Aim 1: Copy the listing lines starting at the line containing "Systems (694, 1533)" and ending at the line containing "pyautogui.click(x=511, y=559)", keeping every character unchanged.

━━━━━ Extract to read

God, I’m just listening to how in-depth you go and I’m remembering the editing process to a piece I did for Orange Coast Magazine a couple of years ago and what the editing process was like. But you love it, huh?

Dan showing off his PiL patch, 1983. (Photo: Facebook)

I love it. You see, I like to try and truly get to know someone. I’ve never been straight edge, but I'm a longtime fan of your music, and I wanted to learn more about your family and background.

I’ll give you an interesting observation about straight edge that I’ve always wished to work into an interview, so if you find a place for this to land…

Yes, please go on.

There’s incredible importance that people in hardcore and underground music have placed on straight edge and on this decision regarding chemicals. I think deciding how big a role any addictive chemical is going to play on your life is an important responsibility, and at times I’ve done well with it, and at times I have done poorly with it. But I think straight edge as a movement was something I affiliated with, and identified with, and understood, as productive in my life from 1983 to 1990. That’s seven years, and I’ve been going to hardcore shows for 35 years. 

So contextually, people’s obsession with it, and need to identify someone with it, as being a part of it, or not being a part of it, doesn’t make sense to me, purely from a mathematical perspective. My involvement with straight edge doesn’t even represent the majority of the years I’ve been involved with music, let alone the entirety of my life. 

Dan in 1983. (Photo: Facebook)

Why do you think so many people are intrigued by the notion of you being, or not being, straight edge?

People always always always love to find a shiny cape. If you could fly your own flag, it’s a greater achievement.

So what happened in 1983?

In ’83, I had addict parents, and I was scared to death of drinking and thought that it ruined lives. But I didn’t necessarily know what straight edge was. When I would go to shows, it was stuff like Social Distortion, MDC, things like this. It was close enough and took care of the visceral need, and the adrenaline attraction, I had to that kind of music. But one night, I was in the Balboa Funzone in Newport and this kid with a skateboard and a shaven head shouted at some other kid who had just broken a bottle. What he shouted to him was, “Fuck you! Minor Threat, Flex Your Head!” He had so much conviction and energy that I had to know what the hell he was talking about. This was obviously before Google, so you had to shyly ask questions to punk rockers.

━━━━━━━━━━
━━━━━ Stored data

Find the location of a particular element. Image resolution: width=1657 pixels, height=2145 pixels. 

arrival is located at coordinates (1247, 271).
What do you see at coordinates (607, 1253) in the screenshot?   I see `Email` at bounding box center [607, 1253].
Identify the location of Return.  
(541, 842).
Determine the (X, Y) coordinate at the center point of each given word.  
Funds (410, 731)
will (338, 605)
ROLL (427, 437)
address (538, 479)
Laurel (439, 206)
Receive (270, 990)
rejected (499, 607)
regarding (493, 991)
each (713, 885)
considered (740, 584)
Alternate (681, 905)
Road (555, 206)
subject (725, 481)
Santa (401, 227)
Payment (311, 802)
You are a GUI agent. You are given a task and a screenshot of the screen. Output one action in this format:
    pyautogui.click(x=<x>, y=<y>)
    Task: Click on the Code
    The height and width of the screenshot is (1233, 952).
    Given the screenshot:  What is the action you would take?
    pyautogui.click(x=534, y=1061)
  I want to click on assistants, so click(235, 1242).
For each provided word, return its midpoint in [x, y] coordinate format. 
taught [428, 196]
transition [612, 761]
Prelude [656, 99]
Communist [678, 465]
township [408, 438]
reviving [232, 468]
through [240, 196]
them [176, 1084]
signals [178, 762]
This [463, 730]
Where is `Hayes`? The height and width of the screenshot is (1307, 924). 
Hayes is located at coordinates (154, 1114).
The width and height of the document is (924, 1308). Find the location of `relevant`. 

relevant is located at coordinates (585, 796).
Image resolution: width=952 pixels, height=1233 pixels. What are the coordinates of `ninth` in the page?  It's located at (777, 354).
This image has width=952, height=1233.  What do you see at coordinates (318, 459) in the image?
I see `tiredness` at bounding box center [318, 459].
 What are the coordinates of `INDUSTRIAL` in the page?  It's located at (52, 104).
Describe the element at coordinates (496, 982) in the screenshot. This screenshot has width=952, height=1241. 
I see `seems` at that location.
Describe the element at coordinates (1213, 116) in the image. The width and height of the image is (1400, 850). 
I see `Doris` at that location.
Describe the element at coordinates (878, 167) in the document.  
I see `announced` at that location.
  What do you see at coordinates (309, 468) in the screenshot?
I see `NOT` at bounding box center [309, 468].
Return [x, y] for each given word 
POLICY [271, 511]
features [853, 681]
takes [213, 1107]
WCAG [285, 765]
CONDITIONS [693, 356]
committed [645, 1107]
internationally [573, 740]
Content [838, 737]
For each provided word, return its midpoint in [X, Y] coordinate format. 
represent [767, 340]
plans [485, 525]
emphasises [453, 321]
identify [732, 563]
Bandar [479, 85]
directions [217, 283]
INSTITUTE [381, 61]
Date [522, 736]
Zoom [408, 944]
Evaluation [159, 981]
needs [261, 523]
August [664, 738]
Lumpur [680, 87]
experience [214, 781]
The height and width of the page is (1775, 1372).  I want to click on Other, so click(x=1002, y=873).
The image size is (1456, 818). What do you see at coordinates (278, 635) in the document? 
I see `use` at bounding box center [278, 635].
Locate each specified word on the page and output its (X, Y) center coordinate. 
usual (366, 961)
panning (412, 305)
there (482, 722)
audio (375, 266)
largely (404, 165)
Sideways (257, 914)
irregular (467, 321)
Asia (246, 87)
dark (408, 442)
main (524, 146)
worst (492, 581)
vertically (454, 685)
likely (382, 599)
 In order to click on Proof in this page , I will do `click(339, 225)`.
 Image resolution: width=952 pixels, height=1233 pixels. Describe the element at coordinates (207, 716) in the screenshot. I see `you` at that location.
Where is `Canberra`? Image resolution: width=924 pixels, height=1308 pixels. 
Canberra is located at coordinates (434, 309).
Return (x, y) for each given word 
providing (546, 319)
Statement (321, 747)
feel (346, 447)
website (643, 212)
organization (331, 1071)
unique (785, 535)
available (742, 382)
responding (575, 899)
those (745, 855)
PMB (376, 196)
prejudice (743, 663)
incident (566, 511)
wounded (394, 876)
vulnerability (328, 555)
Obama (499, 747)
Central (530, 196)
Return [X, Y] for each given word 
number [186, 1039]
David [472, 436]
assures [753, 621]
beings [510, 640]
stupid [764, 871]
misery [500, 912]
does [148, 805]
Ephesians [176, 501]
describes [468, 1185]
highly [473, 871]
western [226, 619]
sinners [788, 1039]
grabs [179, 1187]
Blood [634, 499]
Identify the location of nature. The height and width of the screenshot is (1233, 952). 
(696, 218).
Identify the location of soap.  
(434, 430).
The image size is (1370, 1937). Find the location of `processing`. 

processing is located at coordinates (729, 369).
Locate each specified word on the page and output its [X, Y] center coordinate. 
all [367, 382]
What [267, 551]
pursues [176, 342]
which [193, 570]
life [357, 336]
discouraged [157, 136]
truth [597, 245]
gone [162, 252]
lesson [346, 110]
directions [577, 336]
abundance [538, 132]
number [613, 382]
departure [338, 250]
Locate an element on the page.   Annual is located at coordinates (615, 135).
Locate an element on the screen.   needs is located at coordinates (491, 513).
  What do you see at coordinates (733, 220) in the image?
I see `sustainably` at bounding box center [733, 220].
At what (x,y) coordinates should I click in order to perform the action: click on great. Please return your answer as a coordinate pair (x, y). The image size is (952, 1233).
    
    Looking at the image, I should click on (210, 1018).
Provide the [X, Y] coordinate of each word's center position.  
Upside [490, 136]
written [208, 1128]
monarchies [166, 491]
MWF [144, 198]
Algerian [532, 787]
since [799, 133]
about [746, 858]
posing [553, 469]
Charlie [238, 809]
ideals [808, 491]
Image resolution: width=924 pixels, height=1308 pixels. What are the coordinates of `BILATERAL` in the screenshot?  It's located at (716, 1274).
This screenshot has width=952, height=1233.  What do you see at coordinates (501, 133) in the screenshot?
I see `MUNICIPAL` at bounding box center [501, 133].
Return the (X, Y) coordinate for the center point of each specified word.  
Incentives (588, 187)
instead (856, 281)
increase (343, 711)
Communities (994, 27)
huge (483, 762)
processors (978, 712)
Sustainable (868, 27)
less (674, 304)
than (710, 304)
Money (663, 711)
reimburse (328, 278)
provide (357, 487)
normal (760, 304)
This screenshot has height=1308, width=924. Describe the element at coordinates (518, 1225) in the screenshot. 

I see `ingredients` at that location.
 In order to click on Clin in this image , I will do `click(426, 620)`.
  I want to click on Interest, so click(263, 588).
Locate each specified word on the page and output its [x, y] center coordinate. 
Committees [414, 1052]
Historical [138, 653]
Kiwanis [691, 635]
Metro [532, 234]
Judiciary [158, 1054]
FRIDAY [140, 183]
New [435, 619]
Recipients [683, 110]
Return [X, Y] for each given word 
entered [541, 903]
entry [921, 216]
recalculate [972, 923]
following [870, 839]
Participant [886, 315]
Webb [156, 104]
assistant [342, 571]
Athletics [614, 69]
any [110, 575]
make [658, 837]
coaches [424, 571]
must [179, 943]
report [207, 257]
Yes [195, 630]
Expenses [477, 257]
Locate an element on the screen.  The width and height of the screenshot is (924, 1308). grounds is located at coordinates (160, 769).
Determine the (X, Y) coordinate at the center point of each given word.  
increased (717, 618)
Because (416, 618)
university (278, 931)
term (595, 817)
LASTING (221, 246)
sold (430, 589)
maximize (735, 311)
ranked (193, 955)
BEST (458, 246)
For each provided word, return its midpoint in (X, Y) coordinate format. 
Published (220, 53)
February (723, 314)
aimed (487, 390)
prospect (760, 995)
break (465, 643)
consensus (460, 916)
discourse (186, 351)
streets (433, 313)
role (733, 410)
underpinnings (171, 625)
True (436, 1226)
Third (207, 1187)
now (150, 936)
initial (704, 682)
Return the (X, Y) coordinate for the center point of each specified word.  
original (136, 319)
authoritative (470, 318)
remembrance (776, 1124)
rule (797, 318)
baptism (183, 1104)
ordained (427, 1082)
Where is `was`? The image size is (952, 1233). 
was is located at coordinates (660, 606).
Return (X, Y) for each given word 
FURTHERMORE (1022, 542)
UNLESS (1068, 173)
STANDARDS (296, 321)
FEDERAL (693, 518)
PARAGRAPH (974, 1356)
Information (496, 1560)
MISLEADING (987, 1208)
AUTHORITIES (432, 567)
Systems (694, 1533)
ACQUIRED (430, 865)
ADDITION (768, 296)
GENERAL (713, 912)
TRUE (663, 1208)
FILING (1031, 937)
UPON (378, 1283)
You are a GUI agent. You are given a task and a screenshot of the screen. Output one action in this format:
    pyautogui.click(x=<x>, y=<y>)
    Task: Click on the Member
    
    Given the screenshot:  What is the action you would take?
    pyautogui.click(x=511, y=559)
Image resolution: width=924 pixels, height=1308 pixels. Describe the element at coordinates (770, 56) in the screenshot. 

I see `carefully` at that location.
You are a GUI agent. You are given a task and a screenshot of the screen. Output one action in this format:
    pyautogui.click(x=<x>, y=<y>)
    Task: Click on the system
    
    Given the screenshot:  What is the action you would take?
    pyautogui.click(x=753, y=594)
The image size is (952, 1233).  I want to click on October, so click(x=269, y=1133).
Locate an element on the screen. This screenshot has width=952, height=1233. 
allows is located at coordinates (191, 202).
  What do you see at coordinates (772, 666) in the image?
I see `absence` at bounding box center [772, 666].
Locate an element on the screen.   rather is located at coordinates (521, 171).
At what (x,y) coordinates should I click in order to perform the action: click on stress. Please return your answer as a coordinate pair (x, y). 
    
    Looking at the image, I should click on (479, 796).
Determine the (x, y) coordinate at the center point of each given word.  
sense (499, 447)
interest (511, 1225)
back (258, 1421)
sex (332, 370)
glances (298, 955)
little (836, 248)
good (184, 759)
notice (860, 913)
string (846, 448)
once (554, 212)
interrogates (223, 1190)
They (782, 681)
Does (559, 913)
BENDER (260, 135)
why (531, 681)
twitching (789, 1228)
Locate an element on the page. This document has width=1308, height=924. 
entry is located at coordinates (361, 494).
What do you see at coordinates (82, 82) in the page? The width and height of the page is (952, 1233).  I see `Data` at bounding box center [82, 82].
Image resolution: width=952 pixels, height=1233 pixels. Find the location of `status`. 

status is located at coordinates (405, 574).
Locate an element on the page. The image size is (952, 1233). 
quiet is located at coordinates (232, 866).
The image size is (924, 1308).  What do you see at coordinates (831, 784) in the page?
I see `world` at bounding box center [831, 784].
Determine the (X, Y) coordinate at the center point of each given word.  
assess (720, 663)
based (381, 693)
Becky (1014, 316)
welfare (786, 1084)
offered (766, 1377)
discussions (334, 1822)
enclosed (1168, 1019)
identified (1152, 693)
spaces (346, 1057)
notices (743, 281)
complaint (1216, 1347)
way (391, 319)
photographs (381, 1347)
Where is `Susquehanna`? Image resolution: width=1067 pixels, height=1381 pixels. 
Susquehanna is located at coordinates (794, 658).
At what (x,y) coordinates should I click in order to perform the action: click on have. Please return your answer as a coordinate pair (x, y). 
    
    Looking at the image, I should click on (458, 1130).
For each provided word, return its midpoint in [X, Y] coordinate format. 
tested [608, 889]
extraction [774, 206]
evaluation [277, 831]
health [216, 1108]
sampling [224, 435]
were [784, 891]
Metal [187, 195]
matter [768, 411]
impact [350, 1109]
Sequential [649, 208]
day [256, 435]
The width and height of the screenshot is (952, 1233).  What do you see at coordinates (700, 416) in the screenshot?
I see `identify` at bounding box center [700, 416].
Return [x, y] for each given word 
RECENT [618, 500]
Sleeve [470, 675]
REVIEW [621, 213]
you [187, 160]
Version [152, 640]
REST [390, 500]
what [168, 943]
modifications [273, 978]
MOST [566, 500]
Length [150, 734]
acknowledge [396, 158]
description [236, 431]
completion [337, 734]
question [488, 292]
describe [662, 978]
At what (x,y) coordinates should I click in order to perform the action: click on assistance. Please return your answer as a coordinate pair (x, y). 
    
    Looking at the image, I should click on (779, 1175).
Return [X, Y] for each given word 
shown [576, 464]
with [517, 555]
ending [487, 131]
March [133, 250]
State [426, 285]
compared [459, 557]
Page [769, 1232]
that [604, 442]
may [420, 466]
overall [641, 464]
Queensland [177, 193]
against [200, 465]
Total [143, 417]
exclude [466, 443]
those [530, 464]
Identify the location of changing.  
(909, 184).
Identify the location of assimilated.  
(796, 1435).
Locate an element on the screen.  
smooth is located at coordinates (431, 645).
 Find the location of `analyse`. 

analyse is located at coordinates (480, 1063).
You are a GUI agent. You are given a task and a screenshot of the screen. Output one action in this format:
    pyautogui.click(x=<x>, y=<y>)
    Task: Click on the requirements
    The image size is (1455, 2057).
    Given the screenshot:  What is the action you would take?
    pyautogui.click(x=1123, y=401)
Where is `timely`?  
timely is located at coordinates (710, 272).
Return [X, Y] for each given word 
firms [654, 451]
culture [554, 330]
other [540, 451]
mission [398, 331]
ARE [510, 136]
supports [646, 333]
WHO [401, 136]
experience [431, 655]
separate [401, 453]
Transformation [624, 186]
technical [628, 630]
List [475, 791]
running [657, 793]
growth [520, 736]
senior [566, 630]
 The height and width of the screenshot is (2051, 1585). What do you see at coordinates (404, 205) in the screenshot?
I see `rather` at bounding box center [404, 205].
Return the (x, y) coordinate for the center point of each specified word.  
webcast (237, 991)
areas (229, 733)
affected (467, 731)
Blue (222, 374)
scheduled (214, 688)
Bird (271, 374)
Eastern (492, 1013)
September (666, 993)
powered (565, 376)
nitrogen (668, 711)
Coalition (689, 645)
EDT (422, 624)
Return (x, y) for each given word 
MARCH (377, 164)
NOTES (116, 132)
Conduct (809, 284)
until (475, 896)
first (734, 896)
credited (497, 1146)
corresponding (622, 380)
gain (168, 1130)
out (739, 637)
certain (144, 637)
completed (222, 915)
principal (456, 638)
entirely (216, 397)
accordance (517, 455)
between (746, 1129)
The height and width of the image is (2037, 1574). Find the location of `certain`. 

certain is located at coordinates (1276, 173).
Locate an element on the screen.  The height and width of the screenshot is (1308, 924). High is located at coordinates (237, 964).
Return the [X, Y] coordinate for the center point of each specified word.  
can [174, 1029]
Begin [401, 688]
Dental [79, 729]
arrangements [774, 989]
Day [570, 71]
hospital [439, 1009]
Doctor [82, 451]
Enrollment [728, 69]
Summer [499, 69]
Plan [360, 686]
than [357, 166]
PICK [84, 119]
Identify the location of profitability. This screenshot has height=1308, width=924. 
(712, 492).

━━━━━━━━━━

Aim 2: Rewrite the passage of the interview starting at "Dan in 1983." and ending at "a greater achievement.", putting "fascinated" in place of "intrigued".

Exercise response 1:
Systems (694, 1533)
ACQUIRED (430, 865)
ADDITION (768, 296)
GENERAL (713, 912)
TRUE (663, 1208)
FILING (1031, 937)
UPON (378, 1283)
You are a GUI agent. You are given a task and a screenshot of the screen. Output one action in this format:
    pyautogui.click(x=<x>, y=<y>)
    Task: Click on the Member
    
    Given the screenshot:  What is the action you would take?
    pyautogui.click(x=511, y=559)

Exercise response 2:
Dan in 1983. (Photo: Facebook)

Why do you think so many people are fascinated by the notion of you being, or not being, straight edge?

People always always always love to find a shiny cape. If you could fly your own flag, it’s a greater achievement.